## Complete the following
1. List the three things the fibromyalgia essay names as part of "the drill."
2. In the fibromyalgia essay, what did Indicin send the writer's blood pressure down to?
3. Retype the fibromyalgia essay's words starting with "Fibromyalgia then and" and going on through "very, very vindicating.".

Fibromyalgia then and now
I don’t normally keep track of things like this, but I happened to do the low math to see how long it had been, and this is the 25th anniversary of my life with fibromyalgia. I have to say it hasn’t been a functional, constructive, or nurturing relationship. Since my diagnosis, research has come a long way, and, yes, Virginia, fibromyalgia is very, very real, and this reality is very, very vindicating.
I was originally diagnosed by a vanguard family physician who learned of fibromyalgia at a conference and became an instant true believer — I think it was because of his wife. His enthusiastic ministrations focused primarily on muscle relaxants that knocked me out. The exception was Indicin, which sent my blood pressure down to 56/38 — and that was after riding my bike 3 miles back to his office. Since then, I’ve seen two rheumatologists and several internists. I’ve been through the drill: overmedication, harmful exercise, and life sentences of eternal rest.
Interestingly, I have a lot in common with other people I know with fibromyalgia. We always thought we had pretty high pain thresholds, we were high achievers, we enjoyed life, we’d never wanted to be sick, and a couple of us had always believed that back pain was a cultural myth. Fibromyalgia was a slash-and-burn campaign against all of the above. Suddenly we had leveling pain. We gave up a lot of things we did because of the pain. We were determined to continue to enjoy life, but it was through gritted teeth. We got sick. And now we believed in back pain. Pain begets empathy, but you never really think anyone else hurts as much as you do. At least not on a really bad-flare day.

Dataset entries:
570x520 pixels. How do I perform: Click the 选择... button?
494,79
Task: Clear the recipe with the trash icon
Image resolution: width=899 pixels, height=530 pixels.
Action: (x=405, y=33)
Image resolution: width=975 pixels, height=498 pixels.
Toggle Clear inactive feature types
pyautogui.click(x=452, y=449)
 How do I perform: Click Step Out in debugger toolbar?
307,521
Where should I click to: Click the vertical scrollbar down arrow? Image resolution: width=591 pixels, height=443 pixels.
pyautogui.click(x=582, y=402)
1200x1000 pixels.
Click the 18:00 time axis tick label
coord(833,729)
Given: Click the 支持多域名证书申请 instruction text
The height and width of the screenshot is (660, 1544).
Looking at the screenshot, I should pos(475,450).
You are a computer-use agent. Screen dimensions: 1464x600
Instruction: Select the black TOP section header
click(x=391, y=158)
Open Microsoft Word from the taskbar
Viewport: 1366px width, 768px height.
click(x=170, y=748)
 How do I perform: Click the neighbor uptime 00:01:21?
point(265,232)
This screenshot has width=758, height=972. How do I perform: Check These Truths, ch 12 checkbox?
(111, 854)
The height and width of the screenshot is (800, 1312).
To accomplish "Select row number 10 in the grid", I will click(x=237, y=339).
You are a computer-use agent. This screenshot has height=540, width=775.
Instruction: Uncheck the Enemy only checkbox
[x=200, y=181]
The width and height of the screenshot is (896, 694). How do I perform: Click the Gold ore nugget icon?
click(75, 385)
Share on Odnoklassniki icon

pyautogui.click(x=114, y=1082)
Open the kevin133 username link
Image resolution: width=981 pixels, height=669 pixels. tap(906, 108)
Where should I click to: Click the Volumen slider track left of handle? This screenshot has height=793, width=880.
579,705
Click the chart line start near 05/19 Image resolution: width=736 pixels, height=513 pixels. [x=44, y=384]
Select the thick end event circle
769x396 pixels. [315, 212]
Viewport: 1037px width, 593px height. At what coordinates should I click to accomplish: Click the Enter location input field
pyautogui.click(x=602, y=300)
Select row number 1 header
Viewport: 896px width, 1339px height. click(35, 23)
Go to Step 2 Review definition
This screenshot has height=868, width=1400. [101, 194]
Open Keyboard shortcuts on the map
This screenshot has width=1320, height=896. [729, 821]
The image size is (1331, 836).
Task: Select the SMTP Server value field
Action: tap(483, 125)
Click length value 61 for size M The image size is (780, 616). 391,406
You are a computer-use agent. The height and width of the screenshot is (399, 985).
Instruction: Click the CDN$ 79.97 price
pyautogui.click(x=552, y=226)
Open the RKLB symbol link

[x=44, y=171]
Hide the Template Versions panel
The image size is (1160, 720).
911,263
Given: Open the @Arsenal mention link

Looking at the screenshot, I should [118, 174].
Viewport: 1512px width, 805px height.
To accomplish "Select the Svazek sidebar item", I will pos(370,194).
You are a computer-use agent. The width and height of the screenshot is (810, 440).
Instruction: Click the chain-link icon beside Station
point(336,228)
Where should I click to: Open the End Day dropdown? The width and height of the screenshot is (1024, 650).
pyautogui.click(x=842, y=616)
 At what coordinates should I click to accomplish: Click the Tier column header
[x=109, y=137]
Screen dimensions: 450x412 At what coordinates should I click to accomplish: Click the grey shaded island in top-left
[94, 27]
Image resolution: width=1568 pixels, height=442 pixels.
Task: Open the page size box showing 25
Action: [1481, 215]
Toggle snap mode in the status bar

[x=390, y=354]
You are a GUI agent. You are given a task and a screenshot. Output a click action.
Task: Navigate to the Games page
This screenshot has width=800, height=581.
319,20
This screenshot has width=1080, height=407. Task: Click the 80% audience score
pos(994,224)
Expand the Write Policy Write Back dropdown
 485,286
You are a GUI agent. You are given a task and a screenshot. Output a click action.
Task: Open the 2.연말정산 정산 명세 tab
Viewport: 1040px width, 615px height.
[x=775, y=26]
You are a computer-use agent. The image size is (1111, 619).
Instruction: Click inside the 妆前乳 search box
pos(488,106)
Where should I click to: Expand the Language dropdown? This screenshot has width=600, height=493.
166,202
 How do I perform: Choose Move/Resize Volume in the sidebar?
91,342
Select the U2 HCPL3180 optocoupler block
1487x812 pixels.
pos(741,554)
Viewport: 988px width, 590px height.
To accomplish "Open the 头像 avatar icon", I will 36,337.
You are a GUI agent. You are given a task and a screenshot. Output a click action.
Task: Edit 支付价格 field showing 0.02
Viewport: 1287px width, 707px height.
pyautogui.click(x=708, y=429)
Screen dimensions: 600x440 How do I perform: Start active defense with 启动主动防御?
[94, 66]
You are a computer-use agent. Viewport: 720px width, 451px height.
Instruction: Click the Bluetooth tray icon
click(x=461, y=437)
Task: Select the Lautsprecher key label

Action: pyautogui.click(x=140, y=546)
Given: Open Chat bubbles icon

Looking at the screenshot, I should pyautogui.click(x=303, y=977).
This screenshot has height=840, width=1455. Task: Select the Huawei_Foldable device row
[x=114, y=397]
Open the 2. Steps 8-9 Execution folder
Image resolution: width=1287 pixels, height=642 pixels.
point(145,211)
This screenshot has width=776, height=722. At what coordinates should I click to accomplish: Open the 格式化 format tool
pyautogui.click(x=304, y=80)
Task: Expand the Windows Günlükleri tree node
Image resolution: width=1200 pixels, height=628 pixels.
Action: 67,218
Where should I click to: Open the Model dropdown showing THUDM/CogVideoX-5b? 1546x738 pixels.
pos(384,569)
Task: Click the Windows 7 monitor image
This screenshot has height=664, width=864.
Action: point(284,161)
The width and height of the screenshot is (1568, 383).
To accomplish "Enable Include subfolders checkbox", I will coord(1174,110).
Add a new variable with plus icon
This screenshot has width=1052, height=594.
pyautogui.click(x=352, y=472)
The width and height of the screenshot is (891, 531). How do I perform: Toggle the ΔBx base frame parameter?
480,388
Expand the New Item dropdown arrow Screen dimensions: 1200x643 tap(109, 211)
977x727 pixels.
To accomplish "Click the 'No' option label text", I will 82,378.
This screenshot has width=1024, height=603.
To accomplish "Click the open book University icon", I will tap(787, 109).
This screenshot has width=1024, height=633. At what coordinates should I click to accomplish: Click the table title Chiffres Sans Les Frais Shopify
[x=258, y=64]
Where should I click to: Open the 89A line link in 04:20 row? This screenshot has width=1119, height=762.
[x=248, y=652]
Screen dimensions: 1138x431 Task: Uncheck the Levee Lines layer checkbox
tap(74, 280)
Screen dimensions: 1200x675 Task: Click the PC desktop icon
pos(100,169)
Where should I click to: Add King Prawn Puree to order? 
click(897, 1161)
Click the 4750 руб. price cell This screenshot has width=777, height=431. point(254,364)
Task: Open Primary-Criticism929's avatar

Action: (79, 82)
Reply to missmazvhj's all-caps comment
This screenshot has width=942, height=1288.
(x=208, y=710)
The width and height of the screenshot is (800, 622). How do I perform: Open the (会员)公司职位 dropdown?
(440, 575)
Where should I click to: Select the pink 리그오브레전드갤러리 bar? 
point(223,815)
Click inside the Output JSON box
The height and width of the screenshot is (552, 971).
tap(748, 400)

## Solution list
1. Overmedication, harmful exercise, and life sentences of eternal rest.

2. 56/38

3.
Fibromyalgia then and now
I don’t normally keep track of things like this, but I happened to do the low math to see how long it had been, and this is the 25th anniversary of my life with fibromyalgia. I have to say it hasn’t been a functional, constructive, or nurturing relationship. Since my diagnosis, research has come a long way, and, yes, Virginia, fibromyalgia is very, very real, and this reality is very, very vindicating.